───── Stored rows ─────
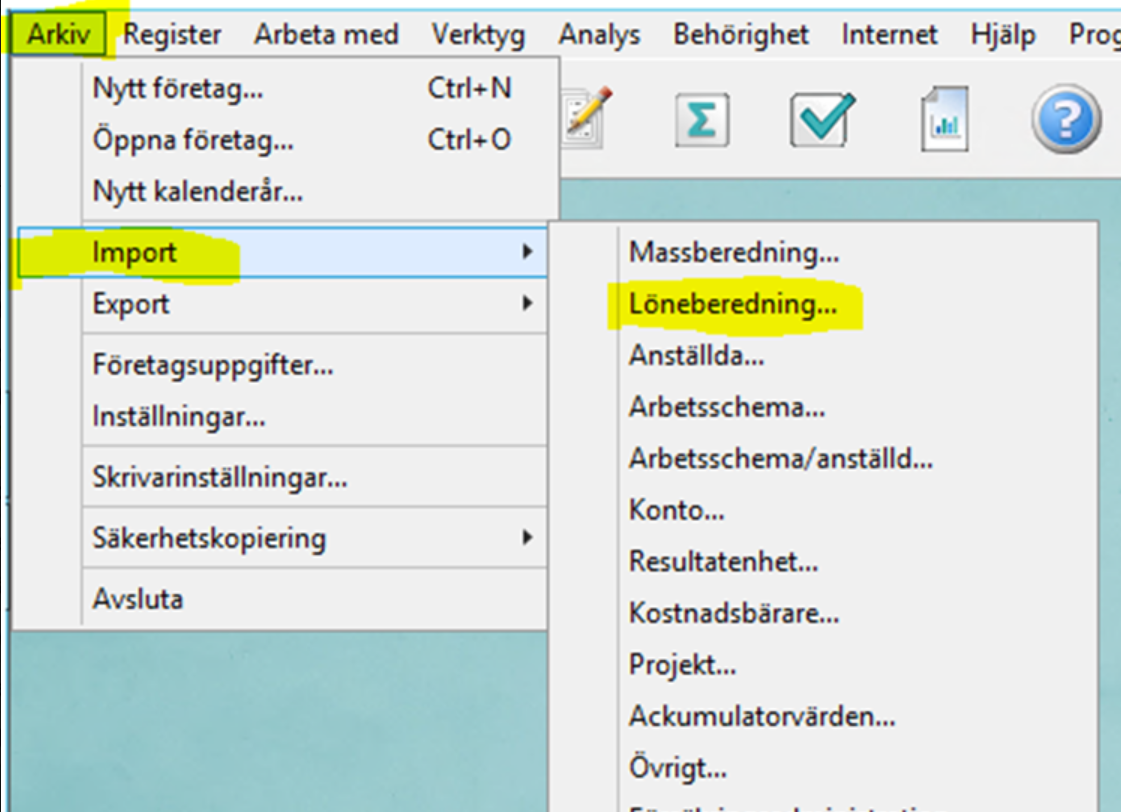Choose Avsluta to exit program
Image resolution: width=1121 pixels, height=812 pixels.
pos(138,600)
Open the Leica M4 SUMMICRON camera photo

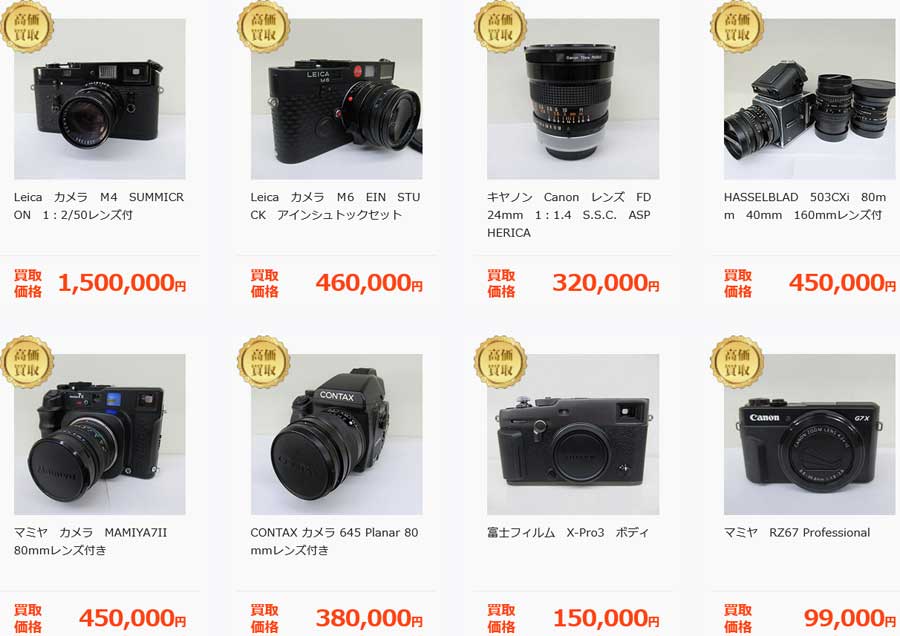100,99
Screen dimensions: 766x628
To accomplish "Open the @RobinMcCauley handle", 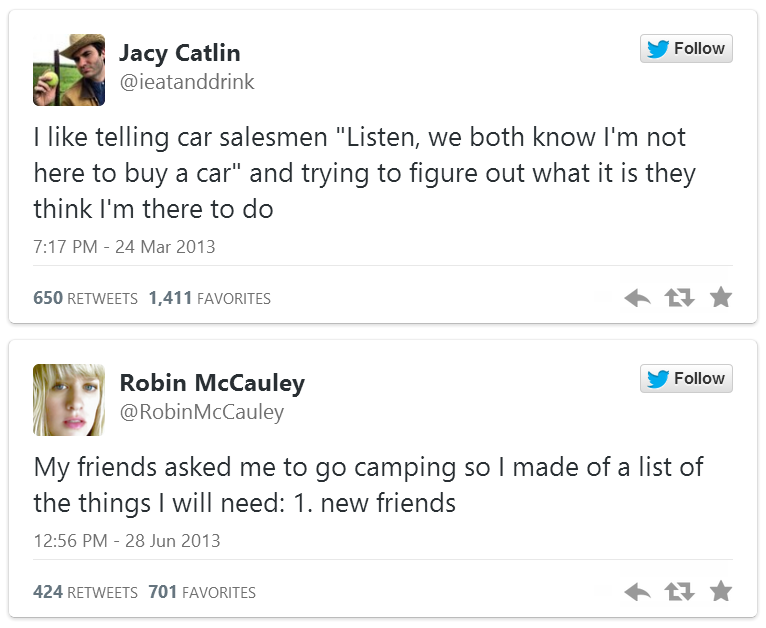I will pos(202,412).
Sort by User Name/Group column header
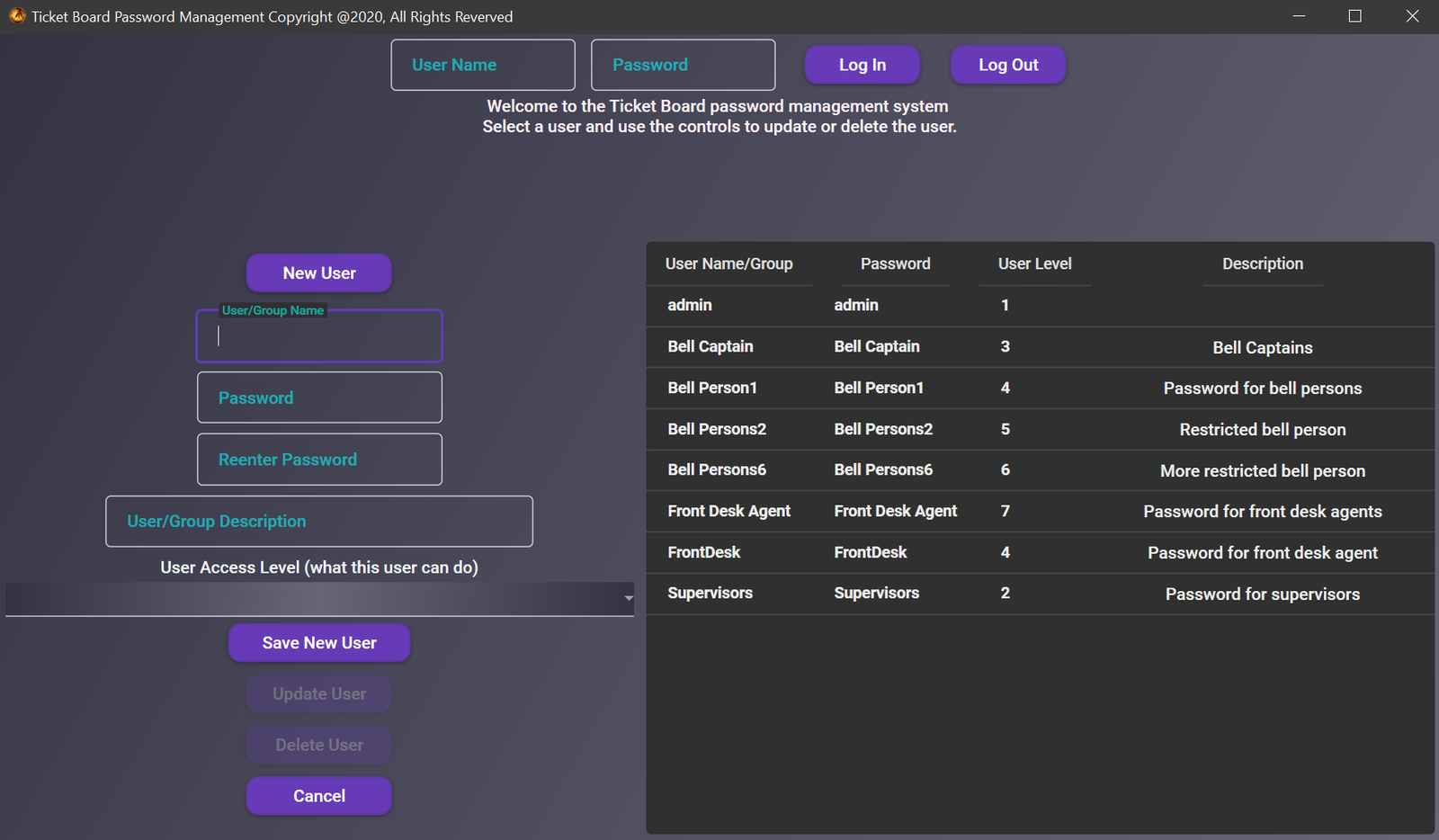 [728, 264]
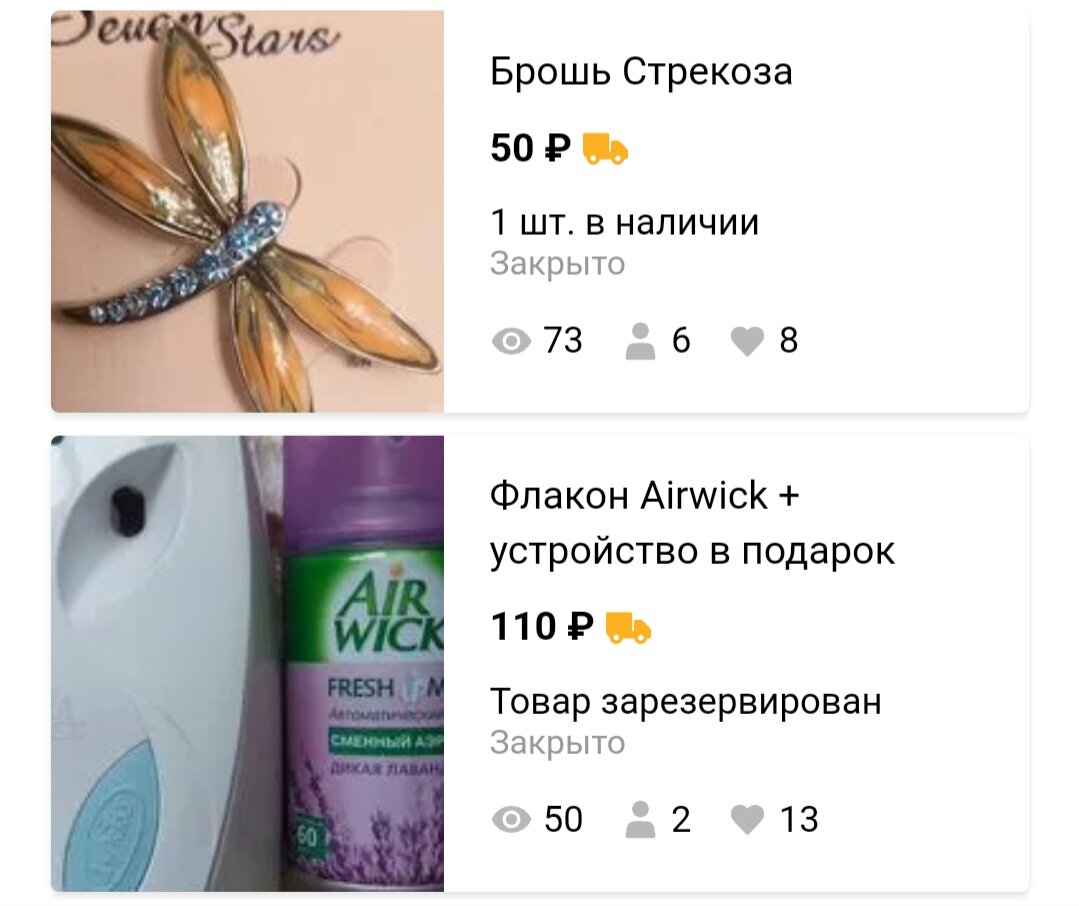Viewport: 1079px width, 906px height.
Task: Open the Брошь Стрекоза listing title
Action: pyautogui.click(x=641, y=72)
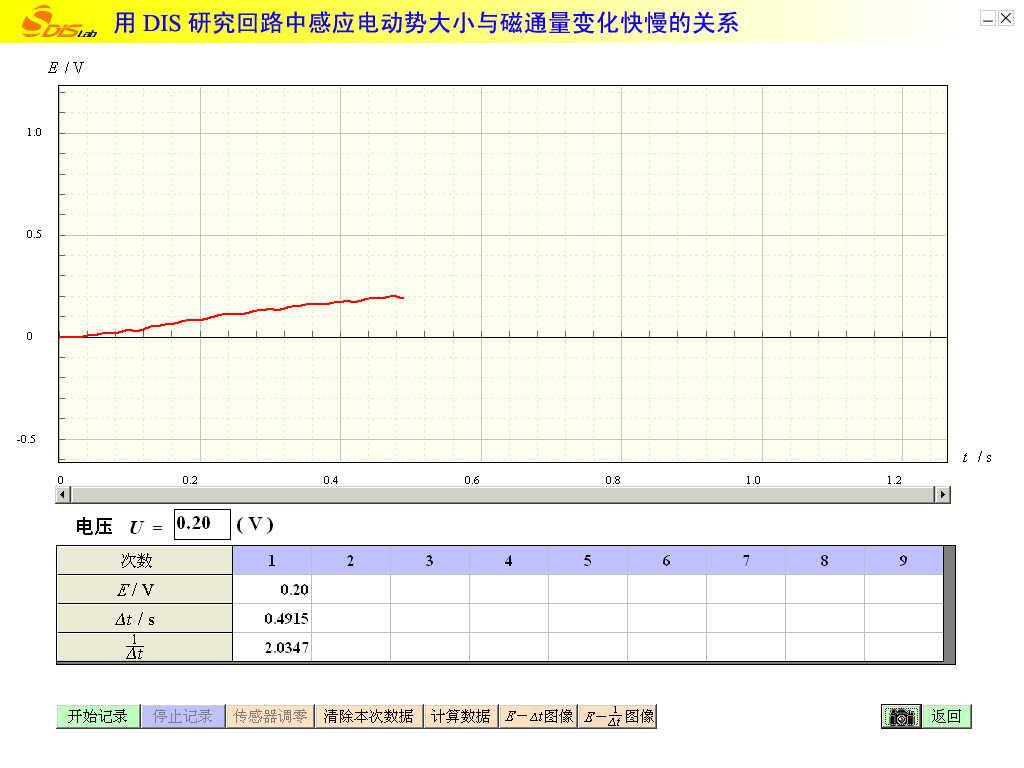Select column header 2 in table

click(x=351, y=561)
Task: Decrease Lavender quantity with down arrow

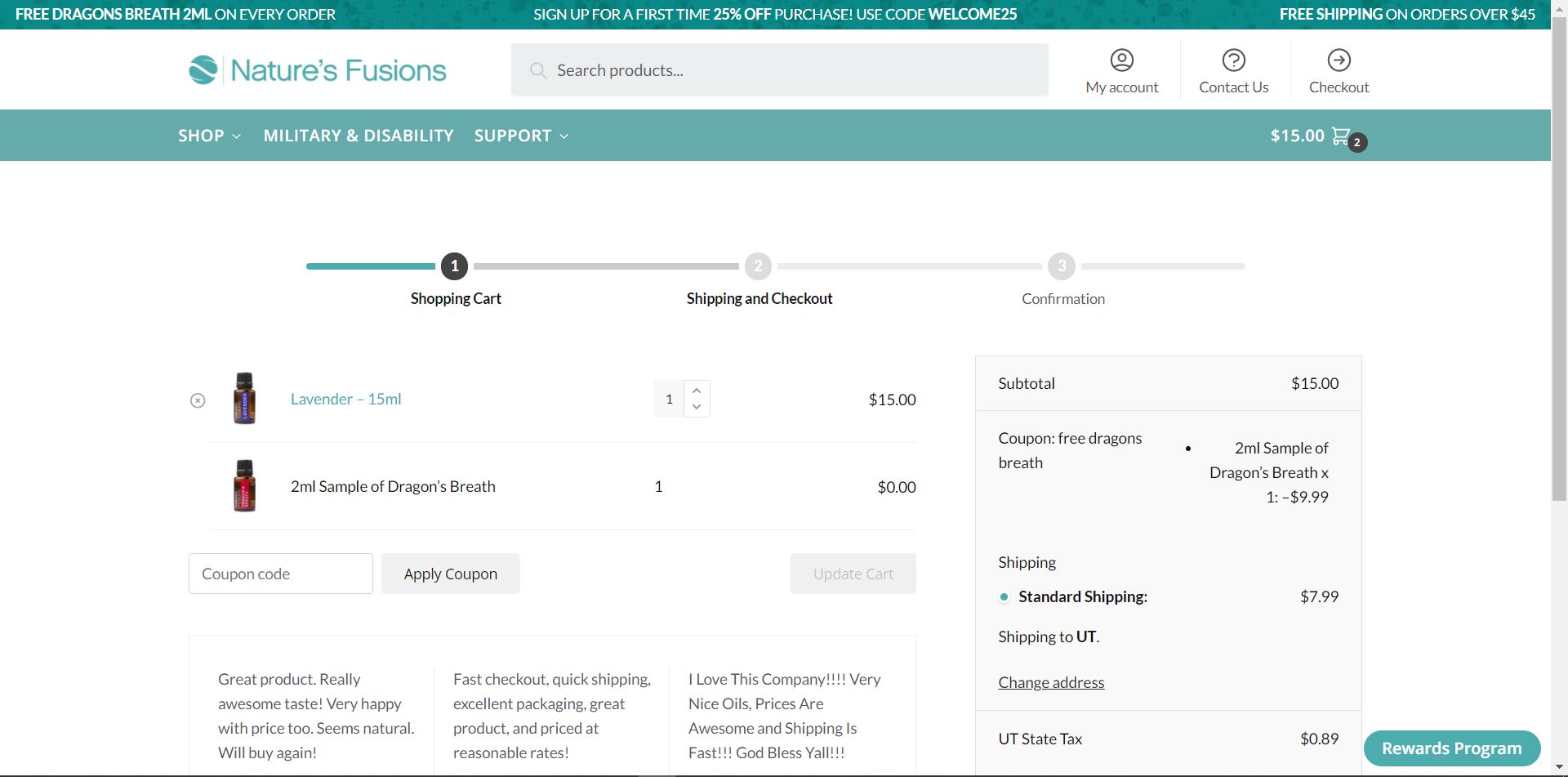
─────
Copy out every line of the listing above that contains the string "Task". The match is case-sensitive.

Task: Open the Брошь Стрекоза listing title
Task: Decrease Lavender quantity with down arrow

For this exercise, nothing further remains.